Plant-based meat made in former Fishers factory

Kyran Rei and Justin Lemmens regularly fly from Wellington to Dunedin to steer The Craft Meat Company brand into a new era. Photo: Supplied
Kyran Rei and Justin Lemmens regularly fly from Wellington to Dunedin to steer The Craft Meat Company brand into a new era. Photo: Supplied
The former Fishers Meats factory that provided 100 years of production is to be taken over by a Wellington-based company making plant-based meat on the premises.

The Craft Meat Company, a brand born out of Fishers Meats, was 50-50 owned by Grant Howie and Justin Lemmens, who is also managing director of Rosa Foods Ltd in Porirua.

Mr Howie shut down Fishers Meats production last Friday.

The company behind The Craft Meat Company brand is Sustainable Foods Limited, which is to be fully owned by Mr Lemmens after putting the final touches to an acquisition of Mr Howie’s shares in the business.

‘‘We both had different skillsets within our companies and different manufacturing capabilities,’’ Mr Lemmens said.

‘‘We were making use of our different capabilities and the partnership to work together through collaboration rather than knocking heads against each other in the New Zealand market.

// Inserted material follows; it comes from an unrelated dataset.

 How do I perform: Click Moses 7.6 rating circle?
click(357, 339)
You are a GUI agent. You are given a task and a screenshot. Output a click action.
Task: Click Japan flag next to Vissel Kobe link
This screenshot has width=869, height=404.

‘‘Grant is not in a position to complete growth [on] his side of the partnership so we have taken on the complete brand and product range under Sustainable Foods.’’

One of the company’s hallmark products is ‘‘No-Meat Mince’’, which comes in bolognese and Mexican flavours, as well as plant-based burgers and sausages.

Three staff from the 13 permanent Fishers Meats factory workers laid off last week will take on new jobs with Sustainable Foods.

Rosa Foods quality and development manager Kyran Rei, who has a stake in Sustainable Foods, said the old Fishers Meats factory and the three workers were ‘‘uniquely specialised’’ to make the plant-meat products.

‘‘We see plenty of opportunity for growth in the company, in the products themselves.

‘‘We’ve got 100% faith in the team in Dunedin, as well.’’

Mr Lemmens said the company would look at hiring more people in Dunedin as the business grew.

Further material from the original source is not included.